SUPPLIED PASSAGE |
------------------------------------------------

Where to place CRUD operations?
ignacevau opened this issue · 2 comments
First of all - thanks for this beautiful repo!
I noticed that there is no mention of where to store any crud operations in the project structure.
I wonder how you would implement these?
Some implementations I've considered.
- No separate crud operations - would lead to duplicated code.
- Following @tiangolo's full stack example structure, there is a separate crud folder. I could create a crud folder for each module.
- Another implementation I've seen is to declare the crud operations directly in the model's Base class. E.g.:
@classmethod
async def create(cls, **kwargs):
obj = cls(**kwargs)
db.add(obj)
try:
await db.commit()
except Exception:
await db.rollback()
raise
return obj
However, this way you don't get any autocompletion.
So far, we're using a separate crud folder for each module, but I would love to hear any other recommendations.
Hey @ignacevau
Thank you for your kind words!
We put all the CRUD-like logic in service.py
where all the business logic with database is stored.
For instance, that's how our service.py
usually looks like:
from datetime import datetime
from typing import Any, Collection, Mapping
from src.database import database, profile
from src.profiles.schemas import ProfileUpdate, ProfileCreate
async def get_profile_by_user_id(user_id: int) -> Mapping[str, Any] | None:
select_query = profile.select().where(profile.c.user_id == user_id)

------------------------------------------------

TASK INSTRUCTIONS |
**1)** In the CRUD operations issue, which file does the reply say holds all the CRUD-like logic?
**2)** According to the CRUD operations issue, what is the drawback of having no separate CRUD operations, and what is the drawback of declaring them in the model's Base class? Please answer in one to three sentences.
**3)** Carry on the CRUD operations issue from its last line.

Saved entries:

------------------------------------------------

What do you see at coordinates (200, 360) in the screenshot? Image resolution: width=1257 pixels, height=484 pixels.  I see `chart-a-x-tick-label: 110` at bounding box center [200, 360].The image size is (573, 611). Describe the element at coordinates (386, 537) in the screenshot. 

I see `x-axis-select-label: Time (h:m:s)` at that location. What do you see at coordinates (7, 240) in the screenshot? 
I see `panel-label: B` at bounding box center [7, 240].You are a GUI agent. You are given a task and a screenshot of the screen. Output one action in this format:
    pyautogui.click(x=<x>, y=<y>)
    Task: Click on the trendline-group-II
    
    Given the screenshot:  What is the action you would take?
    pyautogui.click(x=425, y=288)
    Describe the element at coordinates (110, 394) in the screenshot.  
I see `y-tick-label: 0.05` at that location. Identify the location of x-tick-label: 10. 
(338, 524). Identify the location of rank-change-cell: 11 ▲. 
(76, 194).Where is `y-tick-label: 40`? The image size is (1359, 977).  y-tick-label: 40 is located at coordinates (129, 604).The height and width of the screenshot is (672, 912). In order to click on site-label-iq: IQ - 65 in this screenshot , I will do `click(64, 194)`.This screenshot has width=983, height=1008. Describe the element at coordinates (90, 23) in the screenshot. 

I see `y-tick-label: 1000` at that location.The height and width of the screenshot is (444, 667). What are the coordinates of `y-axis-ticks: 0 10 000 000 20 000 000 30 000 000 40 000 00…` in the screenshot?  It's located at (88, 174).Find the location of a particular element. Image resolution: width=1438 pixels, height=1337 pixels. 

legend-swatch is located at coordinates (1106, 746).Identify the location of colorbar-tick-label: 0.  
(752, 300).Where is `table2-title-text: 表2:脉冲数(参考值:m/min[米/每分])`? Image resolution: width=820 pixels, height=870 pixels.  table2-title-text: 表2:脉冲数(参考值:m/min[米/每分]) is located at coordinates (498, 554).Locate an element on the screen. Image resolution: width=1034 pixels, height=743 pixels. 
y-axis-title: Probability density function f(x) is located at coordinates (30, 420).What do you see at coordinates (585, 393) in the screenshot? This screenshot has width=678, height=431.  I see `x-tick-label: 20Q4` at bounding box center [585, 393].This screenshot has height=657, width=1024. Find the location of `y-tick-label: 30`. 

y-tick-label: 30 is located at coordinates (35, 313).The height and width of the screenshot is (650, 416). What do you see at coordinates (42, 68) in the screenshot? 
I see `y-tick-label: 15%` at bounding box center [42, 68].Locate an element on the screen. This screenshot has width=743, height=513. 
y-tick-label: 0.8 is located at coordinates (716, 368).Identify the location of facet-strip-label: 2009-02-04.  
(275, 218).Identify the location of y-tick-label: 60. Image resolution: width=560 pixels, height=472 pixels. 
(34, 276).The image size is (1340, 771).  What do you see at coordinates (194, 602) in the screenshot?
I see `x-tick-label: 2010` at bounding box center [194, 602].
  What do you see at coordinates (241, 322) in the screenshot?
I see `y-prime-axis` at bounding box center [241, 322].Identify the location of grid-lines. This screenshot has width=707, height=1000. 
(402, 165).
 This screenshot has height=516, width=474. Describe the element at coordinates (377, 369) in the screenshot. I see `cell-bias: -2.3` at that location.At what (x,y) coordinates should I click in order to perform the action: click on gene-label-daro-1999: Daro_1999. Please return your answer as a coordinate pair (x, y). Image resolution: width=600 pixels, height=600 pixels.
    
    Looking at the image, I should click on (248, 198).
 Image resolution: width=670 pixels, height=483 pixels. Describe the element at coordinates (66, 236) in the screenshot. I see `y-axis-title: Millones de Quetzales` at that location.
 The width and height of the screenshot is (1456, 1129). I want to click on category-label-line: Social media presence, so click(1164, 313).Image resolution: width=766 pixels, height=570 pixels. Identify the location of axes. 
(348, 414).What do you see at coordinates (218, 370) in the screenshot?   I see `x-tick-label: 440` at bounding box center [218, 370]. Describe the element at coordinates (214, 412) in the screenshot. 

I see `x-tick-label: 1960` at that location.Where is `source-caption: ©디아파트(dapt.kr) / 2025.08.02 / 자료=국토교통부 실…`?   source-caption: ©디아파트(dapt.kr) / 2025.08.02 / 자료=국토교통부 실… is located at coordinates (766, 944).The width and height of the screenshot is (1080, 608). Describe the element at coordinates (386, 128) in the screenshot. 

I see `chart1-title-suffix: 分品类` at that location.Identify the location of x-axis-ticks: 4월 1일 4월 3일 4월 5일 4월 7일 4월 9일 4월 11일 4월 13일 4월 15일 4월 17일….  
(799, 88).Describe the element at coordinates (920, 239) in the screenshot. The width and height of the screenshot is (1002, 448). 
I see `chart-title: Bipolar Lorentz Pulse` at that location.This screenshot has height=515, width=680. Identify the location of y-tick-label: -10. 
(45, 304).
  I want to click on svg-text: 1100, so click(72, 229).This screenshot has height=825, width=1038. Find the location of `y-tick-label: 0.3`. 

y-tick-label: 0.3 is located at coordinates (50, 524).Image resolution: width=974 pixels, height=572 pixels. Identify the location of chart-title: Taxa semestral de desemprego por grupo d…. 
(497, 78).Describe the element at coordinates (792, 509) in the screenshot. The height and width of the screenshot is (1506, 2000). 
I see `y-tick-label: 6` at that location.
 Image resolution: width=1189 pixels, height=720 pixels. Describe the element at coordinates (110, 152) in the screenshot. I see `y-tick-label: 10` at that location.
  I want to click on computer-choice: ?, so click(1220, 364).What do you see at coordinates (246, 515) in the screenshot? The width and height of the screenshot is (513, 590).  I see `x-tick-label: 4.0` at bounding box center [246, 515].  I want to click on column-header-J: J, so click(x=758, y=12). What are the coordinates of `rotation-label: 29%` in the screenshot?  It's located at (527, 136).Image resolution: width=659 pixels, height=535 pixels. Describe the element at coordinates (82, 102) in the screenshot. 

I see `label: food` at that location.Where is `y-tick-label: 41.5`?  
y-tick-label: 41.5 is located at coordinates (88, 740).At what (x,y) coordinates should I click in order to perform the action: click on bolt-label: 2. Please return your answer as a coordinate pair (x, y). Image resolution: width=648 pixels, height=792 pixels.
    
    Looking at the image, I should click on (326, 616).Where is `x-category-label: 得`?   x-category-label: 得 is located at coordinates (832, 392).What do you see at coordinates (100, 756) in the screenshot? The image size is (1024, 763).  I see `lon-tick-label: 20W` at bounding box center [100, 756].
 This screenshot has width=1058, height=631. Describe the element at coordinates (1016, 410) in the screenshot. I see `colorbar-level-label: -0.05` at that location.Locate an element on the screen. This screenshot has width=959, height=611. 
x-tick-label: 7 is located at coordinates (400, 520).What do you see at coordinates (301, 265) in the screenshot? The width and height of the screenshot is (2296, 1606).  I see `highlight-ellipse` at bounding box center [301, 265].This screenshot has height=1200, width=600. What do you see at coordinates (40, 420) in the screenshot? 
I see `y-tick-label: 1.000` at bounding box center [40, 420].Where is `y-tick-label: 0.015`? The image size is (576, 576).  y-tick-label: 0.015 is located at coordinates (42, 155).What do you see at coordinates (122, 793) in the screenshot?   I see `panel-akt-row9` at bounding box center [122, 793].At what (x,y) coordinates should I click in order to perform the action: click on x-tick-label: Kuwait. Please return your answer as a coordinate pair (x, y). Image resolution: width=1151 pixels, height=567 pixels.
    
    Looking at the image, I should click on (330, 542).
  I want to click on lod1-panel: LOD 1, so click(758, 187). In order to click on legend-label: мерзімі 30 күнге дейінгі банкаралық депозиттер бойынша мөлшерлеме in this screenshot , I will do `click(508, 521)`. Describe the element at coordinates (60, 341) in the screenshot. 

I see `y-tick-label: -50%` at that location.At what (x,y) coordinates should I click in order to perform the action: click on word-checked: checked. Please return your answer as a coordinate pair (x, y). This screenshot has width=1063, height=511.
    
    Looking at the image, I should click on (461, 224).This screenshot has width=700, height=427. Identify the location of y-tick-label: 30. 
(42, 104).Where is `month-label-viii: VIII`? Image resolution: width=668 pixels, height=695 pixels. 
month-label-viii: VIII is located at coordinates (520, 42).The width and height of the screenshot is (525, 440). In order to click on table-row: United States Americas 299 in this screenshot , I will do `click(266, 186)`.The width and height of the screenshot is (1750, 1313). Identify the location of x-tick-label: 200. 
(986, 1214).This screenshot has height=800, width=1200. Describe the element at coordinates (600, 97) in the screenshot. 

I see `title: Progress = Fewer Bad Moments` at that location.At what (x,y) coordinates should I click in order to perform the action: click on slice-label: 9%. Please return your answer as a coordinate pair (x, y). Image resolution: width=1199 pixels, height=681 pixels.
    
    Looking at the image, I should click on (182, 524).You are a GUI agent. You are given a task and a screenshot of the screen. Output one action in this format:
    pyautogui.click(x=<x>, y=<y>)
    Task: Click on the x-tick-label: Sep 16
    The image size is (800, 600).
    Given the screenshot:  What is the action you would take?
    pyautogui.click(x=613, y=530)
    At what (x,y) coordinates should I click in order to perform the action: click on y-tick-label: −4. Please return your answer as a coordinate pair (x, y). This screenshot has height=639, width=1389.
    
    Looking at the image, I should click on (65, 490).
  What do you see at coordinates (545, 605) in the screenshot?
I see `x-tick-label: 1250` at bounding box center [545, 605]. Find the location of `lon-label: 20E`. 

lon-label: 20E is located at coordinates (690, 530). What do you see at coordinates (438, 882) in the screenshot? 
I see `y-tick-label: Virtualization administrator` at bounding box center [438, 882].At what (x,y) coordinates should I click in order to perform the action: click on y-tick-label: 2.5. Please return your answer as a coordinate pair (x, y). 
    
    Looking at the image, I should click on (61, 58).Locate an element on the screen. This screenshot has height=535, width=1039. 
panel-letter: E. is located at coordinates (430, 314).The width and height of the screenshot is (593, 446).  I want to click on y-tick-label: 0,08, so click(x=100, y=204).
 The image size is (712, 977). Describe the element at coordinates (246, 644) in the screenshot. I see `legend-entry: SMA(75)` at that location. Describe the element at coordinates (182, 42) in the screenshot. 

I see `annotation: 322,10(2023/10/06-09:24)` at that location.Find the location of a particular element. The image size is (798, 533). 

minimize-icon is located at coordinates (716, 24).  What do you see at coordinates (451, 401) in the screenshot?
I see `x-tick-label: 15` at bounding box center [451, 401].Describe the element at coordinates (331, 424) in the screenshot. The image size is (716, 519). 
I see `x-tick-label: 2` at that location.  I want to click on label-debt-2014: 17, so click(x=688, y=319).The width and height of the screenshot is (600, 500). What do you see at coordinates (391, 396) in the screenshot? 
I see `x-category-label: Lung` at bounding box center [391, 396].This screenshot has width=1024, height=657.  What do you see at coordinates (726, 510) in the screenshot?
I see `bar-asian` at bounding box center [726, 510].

------------------------------------------------

TASK ANSWERS |
**1)** The reply says all CRUD-like logic goes in service.py, where all the business logic with the database is stored.

**2)** Having no separate CRUD operations would lead to duplicated code. Declaring them directly in the model's Base class means you don't get any autocompletion.

**3)**
return await database.fetch_one(select_query)
async def create_profile(profile_data: ProfileCreate) -> Mapping[str, Any]:
select_query = profile.insert().values(**profile_data.dict()).returning(profile)
return await database.fetch_one(select_query)
We try to keep our service functions as clean as possible and let them do one thing only. All the validations should be done one abstraction layer above.
For example, we must be sure username
doesn't cause UniqueViolationError
before sending it to service.create_profile
.
@ignacevau I would avoid adding any methods to your database models (Maybe if they only operate on that specific model it should be ok, but they shouldn't change database state)
As @zhanymkanov said you can make functions and use them to perform CRUD operations, another option is to use class based services.